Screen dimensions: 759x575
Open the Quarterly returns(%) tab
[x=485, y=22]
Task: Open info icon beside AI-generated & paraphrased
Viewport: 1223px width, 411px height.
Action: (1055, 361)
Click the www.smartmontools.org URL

------------------------------

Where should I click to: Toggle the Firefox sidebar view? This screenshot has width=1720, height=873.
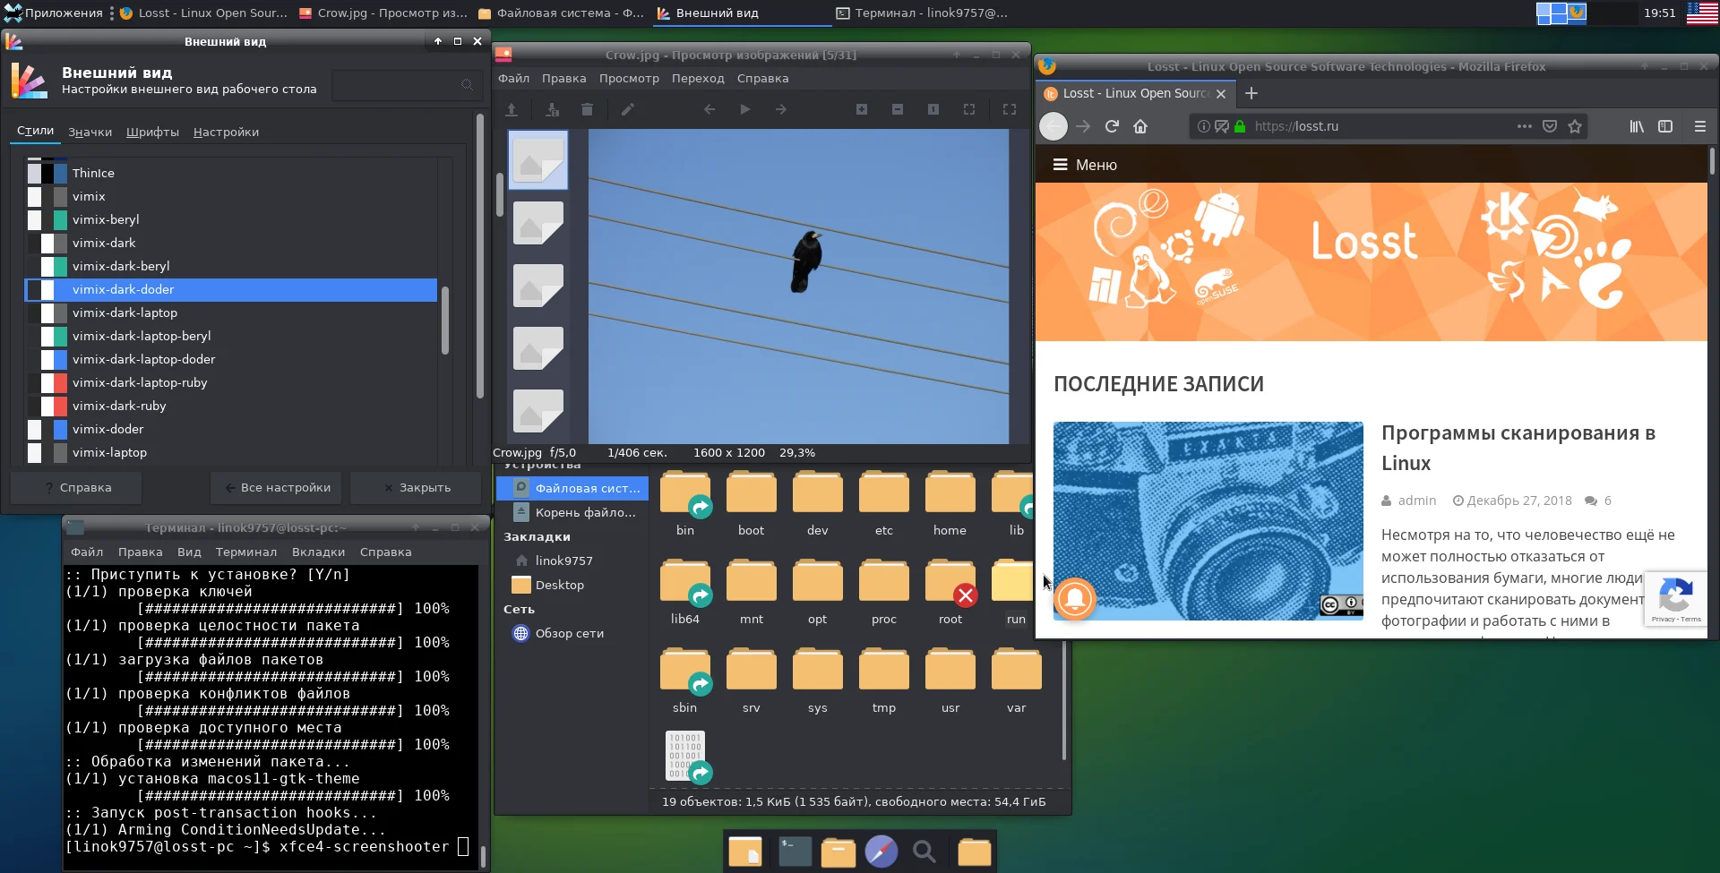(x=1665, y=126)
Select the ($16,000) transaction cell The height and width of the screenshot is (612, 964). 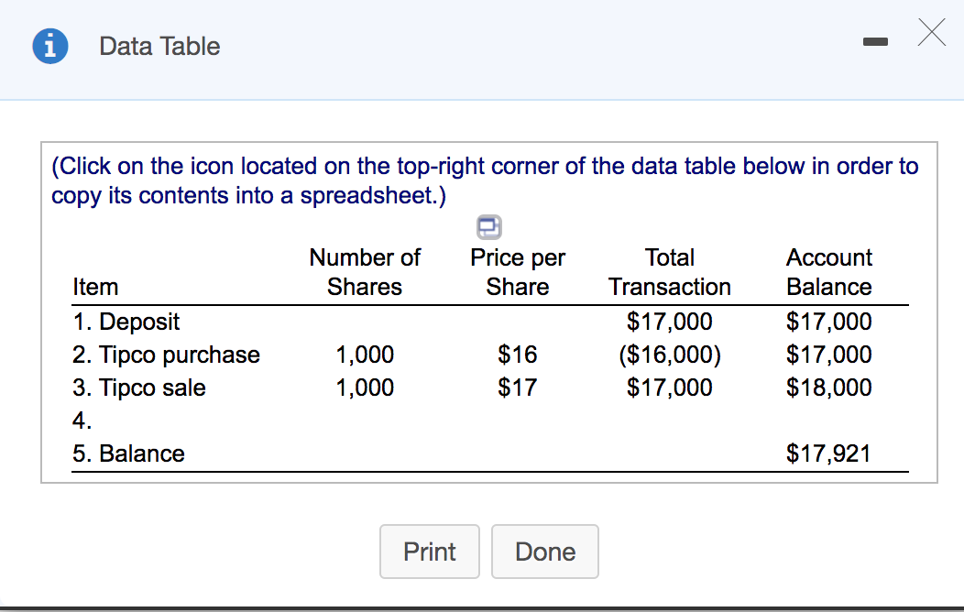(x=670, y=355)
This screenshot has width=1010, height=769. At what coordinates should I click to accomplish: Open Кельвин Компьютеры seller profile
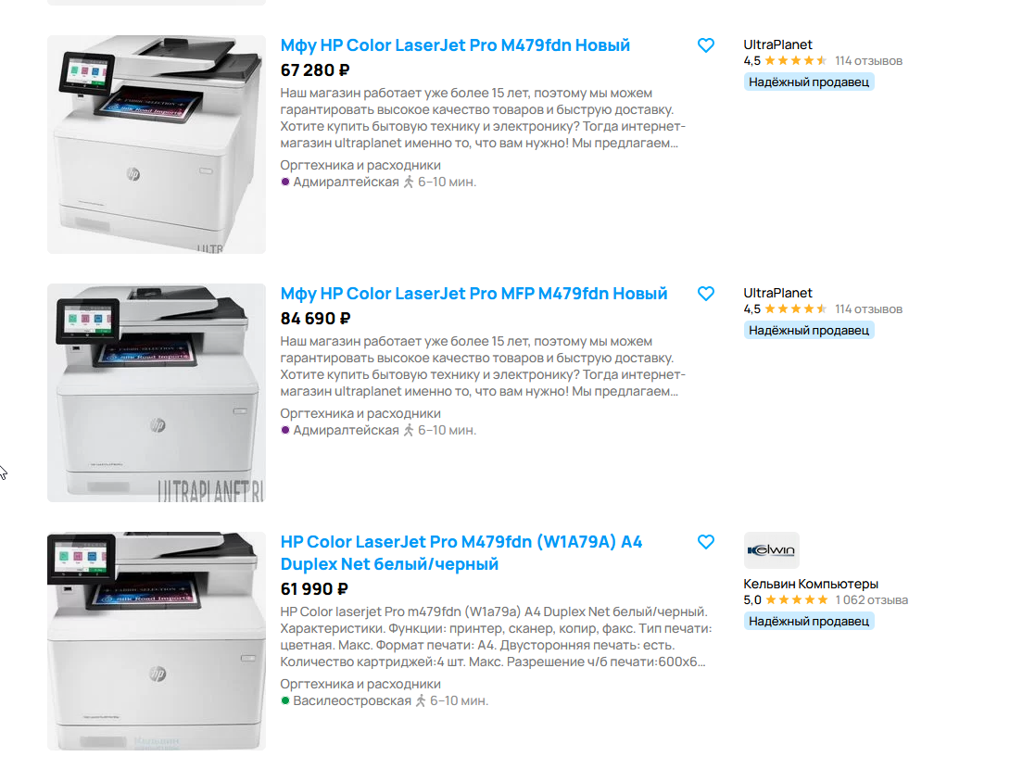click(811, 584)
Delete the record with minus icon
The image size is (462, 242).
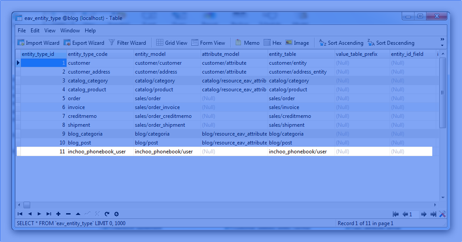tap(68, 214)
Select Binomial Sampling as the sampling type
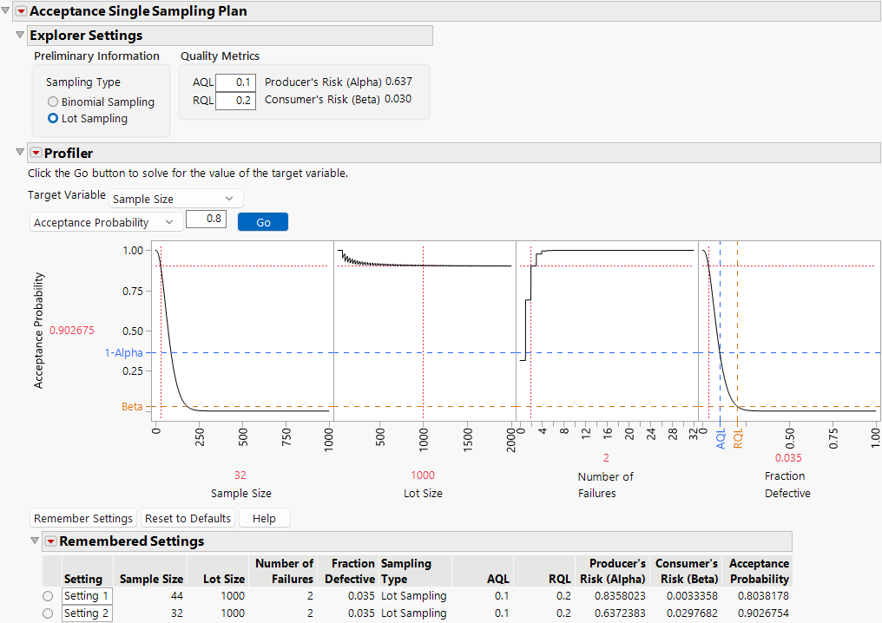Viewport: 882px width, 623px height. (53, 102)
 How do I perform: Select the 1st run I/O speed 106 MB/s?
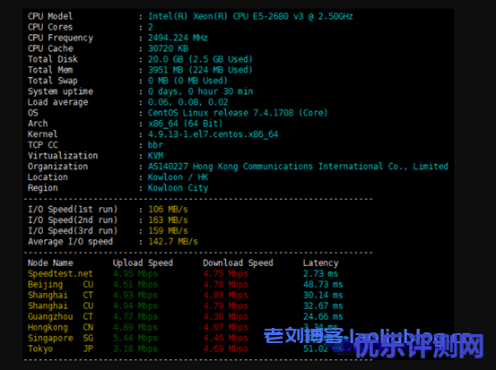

------------------------------

(WHAT YOU NEED TO DO) In the material above, rewrite the lines from the one with "Delete the record with minus icon" to the one with "How do I perform: Select", changing "minus icon" to "trash icon" and keeping everything else the same. Give only those lines and leave out the pictures.

(EXPECTED ANSWER)
Delete the record with trash icon
The image size is (462, 242).
tap(68, 214)
Select Binomial Sampling as the sampling type
Viewport: 882px width, 623px height. (53, 102)
 How do I perform: Select the 1st run I/O speed 106 MB/s?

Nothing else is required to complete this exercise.